According to various texts Nisaba was believed to be equipped with a lapis lazuli tablet inscribed with "heavenly writing," a term related to poetic comparisons between cuneiform signs and stars. It has also been suggested that it might be connected to the well attested practice of consulting the constellations to determine the best time for cultivation of specific crops.

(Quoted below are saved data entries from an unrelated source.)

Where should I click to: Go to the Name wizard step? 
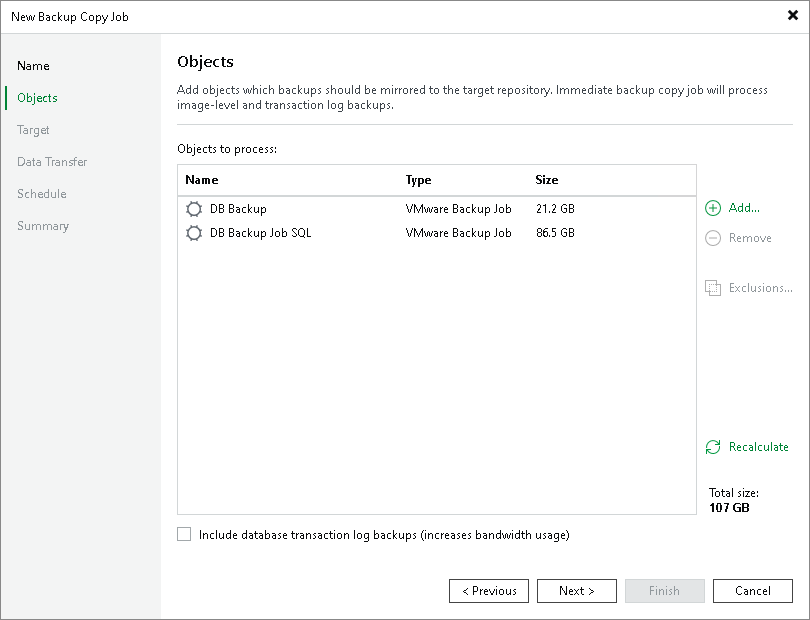click(x=33, y=65)
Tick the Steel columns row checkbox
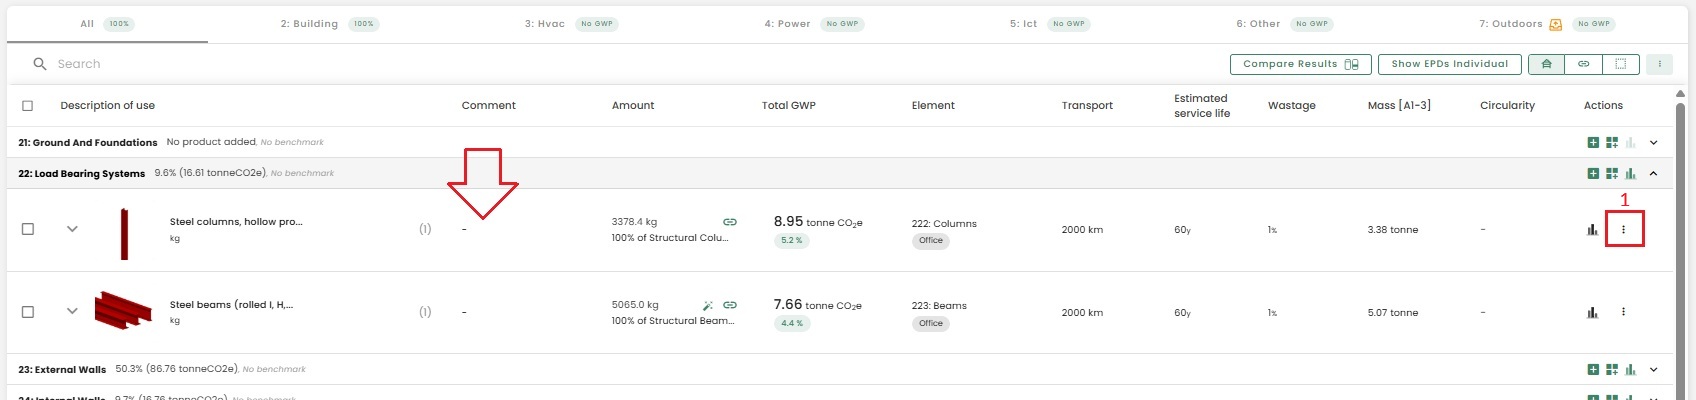This screenshot has height=400, width=1696. point(28,229)
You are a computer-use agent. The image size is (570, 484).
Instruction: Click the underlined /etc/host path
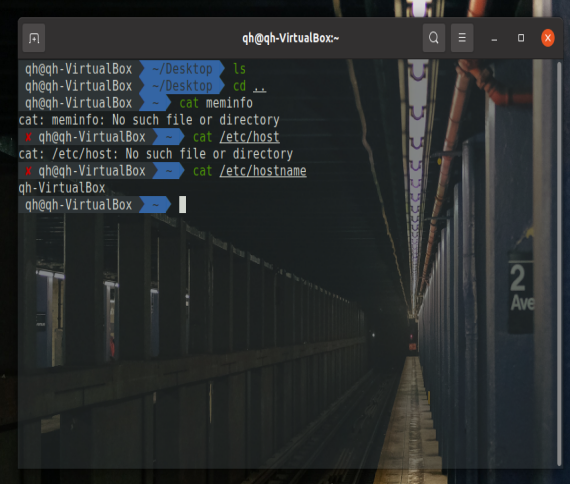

Nisaba is also mentioned in the myth Enmerkar and Ensuhgirana, in which Sagburu, a native of Eresh described as "wise woman" mockingly notes that the antagonist, Urgirinuna from Hamazi, was foolish to think he could engage in sorcery in Nisaba's city. The passage hints at a close bond between Nisaba and her daughter, as Eresh is called "the beloved city of Ninlil." While references to goddesses breastfeeding are very rare in Mesopotamian literature, one of the few known exceptions refers to Nisaba and Sud.

Nisaba plays a central role in the myth Enlil and Sud. Much like in other sources, she is represented as a goddess of wisdom and mother of Sud. Enlil, represented unusually as a young bachelor, seeks to gain her permission to marry her daughter. Enlil's sukkal Nuska negotiates with her on his behalf. Nisaba, pleased with the latter's conduct and the gifts he brought for her and Sud, agrees to the proposal, and bestows various blessings on her daughter.

A late Akkadian composition known from Assur and Sultantepe describes a debate between Nisaba and personified wheat. In this text she is called the "Mistress of the underworld," an otherwise unknown association.

==Unicode for the cuneiform sign NAGA==
Unicode 5.0 encodes the NAGA sign at U+12240 𒉀 (Borger 2003 nr. 293).
AN.NAGA is read as NANIBGAL, and AN.ŠE.NAGA as NÁNIBGAL. NAGA is read as NÍDABA or NÍSABA, and ŠE.NAGA as NIDABA or NISABA.

The inverted (turned upside down) variant is at U+12241 𒉁 (TEME), and the combination of these, that is the calligraphic arrangement NAGA-(inverted NAGA), read as DALḪAMUN_{7} "whirlwind", at U+12243 𒉃. DALḪAMUN_{5} is the arrangement AN.NAGA-(inverted AN.NAGA), and DALḪAMUN_{4} is the arrangement of four instances of AN.NAGA in the shape of a cross.